Le boucher triomphe.

— Puisque je vous dis qu’il n’y a pas un meilleur endroit… Tenez !

Et montrant le fleuve, à droite, il crie :

— Tenez !… le voilà…

En effet, j’ai entendu comme la chute d’une grosse pierre dans le fleuve. Je distingue des bouillonnements… des remous blanchâtres qui vont s’élargissant. Tout en avant, une sorte de branchage semble flotter sur l’eau. Dans la lumière atténuée du soir tombant, on croirait qu’on a jeté dans le fleuve un débris de bois mort et qu’un chien s’est mis à la nage, pour le rapporter dans sa gueule. On dirait que le vent seul et le balancement de l’eau agitent cette ramure dépouillée. Mais bientôt, au-dessus de l’eau blanche de remous, j’aperçois un angle noir : le dos du cerf. Un chien, d’une nage saccadée, la gueule levée, le poursuit, un seul chien tout d’abord. Une meute cependant est arrivée jusqu’à la rive, mais n’est pas encore à l’eau. Je ne puis encore distinguer le chien, le meilleur de la meute, sans doute. Mais le boucher dit, dans un groupe :

— Ah mais… c’est le chien de Veneux-Nadon…

Et bientôt, moi aussi, j’ai reconnu Dingo. Je l’appelle… Je ne me suis jamais indigné de ses meurtres et de ses chasses. Mais, en cet instant, j’ai honte de lui. Dingo complice des habits rouges et des femmes roses ! Je l’appelle… Mais il ne m’entend pas. Il est tout entier à sa poursuite.

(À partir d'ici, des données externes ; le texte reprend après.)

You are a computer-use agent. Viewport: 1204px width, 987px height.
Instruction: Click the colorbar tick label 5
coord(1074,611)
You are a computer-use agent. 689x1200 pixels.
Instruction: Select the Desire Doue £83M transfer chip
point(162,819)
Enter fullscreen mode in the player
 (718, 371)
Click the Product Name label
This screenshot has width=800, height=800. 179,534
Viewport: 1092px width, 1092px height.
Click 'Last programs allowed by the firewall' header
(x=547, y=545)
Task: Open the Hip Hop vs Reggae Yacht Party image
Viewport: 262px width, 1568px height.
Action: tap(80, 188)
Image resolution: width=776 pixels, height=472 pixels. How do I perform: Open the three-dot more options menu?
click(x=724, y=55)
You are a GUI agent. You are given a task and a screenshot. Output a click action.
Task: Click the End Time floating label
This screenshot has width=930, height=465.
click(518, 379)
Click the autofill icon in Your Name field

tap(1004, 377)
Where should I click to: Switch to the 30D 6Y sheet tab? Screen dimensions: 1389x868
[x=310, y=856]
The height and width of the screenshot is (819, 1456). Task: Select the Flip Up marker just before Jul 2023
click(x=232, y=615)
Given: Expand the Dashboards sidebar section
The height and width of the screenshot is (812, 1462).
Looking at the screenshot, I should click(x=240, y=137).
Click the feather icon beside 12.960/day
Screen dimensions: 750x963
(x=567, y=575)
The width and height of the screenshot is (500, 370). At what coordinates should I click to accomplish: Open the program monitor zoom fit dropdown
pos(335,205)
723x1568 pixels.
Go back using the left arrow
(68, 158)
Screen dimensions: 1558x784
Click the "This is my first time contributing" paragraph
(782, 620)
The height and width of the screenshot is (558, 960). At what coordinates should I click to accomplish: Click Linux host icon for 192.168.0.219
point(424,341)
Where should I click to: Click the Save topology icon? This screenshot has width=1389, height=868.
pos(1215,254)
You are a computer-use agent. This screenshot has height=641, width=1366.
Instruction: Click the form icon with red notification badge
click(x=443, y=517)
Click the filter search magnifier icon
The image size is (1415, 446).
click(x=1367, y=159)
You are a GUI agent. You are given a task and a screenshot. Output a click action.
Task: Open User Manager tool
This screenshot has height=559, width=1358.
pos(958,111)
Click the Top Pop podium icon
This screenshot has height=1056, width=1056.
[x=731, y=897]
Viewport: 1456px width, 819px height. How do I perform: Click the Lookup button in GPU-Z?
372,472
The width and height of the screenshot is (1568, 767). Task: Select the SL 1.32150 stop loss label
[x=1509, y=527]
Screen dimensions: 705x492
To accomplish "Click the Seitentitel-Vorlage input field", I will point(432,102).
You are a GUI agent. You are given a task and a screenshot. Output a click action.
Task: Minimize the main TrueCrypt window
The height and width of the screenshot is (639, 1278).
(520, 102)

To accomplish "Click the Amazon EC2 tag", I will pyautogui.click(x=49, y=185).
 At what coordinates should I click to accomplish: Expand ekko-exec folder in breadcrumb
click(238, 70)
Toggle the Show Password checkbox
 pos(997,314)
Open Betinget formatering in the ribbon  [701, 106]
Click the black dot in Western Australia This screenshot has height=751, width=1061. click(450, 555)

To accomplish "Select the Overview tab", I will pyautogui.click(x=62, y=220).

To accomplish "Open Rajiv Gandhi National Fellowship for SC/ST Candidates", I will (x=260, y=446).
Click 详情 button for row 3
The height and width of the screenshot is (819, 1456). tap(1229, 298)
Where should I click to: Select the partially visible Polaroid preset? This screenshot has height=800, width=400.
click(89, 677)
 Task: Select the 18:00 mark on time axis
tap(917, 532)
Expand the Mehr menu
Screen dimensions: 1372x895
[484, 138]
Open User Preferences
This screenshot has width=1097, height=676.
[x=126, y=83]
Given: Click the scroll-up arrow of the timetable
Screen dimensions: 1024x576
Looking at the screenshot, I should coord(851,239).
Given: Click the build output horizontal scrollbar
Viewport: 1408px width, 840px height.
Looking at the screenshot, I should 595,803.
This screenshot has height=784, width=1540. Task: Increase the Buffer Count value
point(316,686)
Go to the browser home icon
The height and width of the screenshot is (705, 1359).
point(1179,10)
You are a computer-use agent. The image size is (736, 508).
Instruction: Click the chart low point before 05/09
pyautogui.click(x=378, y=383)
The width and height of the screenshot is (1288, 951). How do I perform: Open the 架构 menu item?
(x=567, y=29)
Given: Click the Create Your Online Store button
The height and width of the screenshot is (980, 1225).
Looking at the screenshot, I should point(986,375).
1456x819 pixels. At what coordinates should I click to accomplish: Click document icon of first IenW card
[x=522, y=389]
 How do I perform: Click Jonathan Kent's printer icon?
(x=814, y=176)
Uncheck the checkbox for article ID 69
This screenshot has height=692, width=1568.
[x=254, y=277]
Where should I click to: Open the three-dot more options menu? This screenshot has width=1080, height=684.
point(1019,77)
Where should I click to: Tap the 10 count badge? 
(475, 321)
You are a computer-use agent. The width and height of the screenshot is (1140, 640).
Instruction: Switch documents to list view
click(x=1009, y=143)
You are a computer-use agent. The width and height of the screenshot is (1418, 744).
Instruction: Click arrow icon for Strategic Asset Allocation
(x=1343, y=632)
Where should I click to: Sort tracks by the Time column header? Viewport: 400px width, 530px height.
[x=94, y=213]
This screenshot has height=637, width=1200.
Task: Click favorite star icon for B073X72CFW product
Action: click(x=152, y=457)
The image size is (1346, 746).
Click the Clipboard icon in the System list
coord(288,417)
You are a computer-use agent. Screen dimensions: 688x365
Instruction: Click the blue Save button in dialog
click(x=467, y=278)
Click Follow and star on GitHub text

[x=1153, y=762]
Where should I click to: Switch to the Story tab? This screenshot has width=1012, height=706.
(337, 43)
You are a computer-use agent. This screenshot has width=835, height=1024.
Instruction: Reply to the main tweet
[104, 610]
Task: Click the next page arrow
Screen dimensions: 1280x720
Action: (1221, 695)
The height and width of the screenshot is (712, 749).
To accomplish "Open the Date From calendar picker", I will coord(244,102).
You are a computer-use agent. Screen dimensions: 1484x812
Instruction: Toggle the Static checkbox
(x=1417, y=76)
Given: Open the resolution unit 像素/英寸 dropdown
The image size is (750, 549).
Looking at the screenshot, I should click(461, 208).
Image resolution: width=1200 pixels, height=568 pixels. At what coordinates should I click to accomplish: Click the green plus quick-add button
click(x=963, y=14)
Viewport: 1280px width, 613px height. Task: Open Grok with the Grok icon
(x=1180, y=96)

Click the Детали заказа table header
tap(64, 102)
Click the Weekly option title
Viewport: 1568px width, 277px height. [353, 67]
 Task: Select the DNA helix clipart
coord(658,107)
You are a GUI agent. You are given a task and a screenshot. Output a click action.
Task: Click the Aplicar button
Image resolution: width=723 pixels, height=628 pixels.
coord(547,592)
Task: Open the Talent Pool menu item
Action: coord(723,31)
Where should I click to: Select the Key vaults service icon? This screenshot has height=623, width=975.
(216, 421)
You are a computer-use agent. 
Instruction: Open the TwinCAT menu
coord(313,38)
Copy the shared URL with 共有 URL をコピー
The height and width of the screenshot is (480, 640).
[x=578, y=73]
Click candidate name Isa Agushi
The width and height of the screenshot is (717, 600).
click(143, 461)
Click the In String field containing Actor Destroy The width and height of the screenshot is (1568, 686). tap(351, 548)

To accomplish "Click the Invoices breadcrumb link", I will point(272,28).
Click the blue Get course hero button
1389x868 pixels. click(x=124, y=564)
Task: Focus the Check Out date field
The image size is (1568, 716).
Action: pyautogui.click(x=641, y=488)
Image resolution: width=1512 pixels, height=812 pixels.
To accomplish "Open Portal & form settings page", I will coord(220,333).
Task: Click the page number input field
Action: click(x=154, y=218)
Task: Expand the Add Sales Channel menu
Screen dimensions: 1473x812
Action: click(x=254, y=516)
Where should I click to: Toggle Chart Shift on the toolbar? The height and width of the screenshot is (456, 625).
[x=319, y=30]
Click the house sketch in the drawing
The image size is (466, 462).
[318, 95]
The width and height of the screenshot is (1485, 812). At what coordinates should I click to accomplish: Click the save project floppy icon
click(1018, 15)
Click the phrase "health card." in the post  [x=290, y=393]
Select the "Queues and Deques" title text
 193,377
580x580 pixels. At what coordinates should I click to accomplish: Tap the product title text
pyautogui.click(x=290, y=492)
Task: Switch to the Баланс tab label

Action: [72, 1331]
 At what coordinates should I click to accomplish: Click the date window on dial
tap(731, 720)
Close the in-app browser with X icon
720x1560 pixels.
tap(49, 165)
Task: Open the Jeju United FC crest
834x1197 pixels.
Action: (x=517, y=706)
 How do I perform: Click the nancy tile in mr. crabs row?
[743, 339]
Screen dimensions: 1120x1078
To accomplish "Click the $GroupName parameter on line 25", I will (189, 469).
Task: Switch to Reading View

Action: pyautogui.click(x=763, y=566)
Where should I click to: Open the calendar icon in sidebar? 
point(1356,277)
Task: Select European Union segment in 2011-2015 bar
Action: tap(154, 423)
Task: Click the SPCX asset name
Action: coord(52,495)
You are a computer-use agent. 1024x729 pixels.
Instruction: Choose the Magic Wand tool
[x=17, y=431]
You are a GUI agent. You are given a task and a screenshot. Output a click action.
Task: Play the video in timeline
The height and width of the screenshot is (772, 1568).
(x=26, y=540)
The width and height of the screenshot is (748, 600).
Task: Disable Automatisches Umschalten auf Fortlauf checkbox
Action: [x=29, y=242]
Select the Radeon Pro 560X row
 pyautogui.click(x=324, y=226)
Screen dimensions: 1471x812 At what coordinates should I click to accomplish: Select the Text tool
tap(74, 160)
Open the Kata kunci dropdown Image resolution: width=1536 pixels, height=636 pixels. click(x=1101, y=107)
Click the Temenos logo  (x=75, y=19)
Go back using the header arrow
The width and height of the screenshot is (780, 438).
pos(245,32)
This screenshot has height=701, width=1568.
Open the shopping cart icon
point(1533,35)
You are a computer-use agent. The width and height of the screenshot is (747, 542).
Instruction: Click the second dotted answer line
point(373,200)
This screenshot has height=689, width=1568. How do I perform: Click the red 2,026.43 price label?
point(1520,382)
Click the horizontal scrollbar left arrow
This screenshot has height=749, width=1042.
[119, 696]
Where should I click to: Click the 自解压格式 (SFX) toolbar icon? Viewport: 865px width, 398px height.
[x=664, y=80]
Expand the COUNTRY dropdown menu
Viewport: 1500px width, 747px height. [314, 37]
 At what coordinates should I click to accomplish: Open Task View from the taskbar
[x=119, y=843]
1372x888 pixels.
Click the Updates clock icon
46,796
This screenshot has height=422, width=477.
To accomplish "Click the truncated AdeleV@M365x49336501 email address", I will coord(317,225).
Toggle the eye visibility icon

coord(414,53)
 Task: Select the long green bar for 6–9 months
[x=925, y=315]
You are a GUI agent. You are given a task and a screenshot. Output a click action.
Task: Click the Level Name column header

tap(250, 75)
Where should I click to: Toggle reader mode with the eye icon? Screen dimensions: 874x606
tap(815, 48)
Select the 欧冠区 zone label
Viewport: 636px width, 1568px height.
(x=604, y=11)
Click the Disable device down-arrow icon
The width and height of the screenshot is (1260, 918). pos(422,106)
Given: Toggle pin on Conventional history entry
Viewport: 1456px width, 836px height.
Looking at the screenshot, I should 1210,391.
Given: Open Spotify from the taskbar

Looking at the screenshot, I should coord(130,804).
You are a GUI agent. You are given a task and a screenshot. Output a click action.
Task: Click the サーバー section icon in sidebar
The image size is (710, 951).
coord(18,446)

Il frappe l’eau maintenant avec une sorte de rage. Il avance, le cou tendu. Le cerf nage moins vite. La meute a rejoint et se presse derrière Dingo, comme si elle était une seule bête, plaquant sur le fleuve son dos onduleux et contracté.

Alors, c’est le délire, la bousculade, des cris, des vociférations, des voix furieuses d’hommes encourageant les voix hurlantes des chiens… Et des cavaliers débouchant de tous les côtés. Les sabots des chevaux sonnent sur la route empierrée. D’autres chevaux se cabrent parmi des voitures. On agite des mouchoirs, des chapeaux… Des gestes violents, des gestes crispés. On dirait un massacre, un pillage, le sac d’une ville conquise, tant tous ces bruits, toutes ces voix, tous ces gestes ont un caractère de sauvagerie, d’exaltation homicide.

Et je ne vois plus bien ce qui se passe. De temps en temps, sur la surface blanche, je vois encore le cerf qui s’engourdit dans le froid de l’eau. Et je vois autour de lui les gueules féroces des chiens, au-dessus de l’eau… Et je vois un piqueur qui a détaché une barque de la rive, et qui, conduit par un rameur en habit rouge, s’avance sur le cerf, la dague au point.

Les cris redoublent, des cris de victoire forcenés.

Et tout près de moi, une femme du peuple, une paysanne, regardant les piqueurs, regardant les cavaliers, regardant les douces femmes et la foule, crie, en leur montrant le poing, d’une voix de sublime haine :

— Ah ! les salauds !…

J’eus beaucoup de peine à retrouver Dingo qui, les poils trempés, se promenait avec agitation dans la foule. Un piqueur me dit :

— Ah ! c’est votre chien… Eh bien, il est propre… C’est lui qui a mené la chasse. On a tout fait pour l’éloigner… On lui a même tiré des coups de carabine… Mais ouatt… Ah sacré nom de Dieu !…

Je l’interrompis :

— Mais dites donc… vous jurez… Dans une aussi grande maison ?…

Je passai une corde au collier de Dingo et je l’emmenai. Il marchait, tête baissée et langue pendante. Mais parfois, tirant sur la laisse et flairant rageusement, il semblait vouloir s’élancer pour une poursuite nouvelle.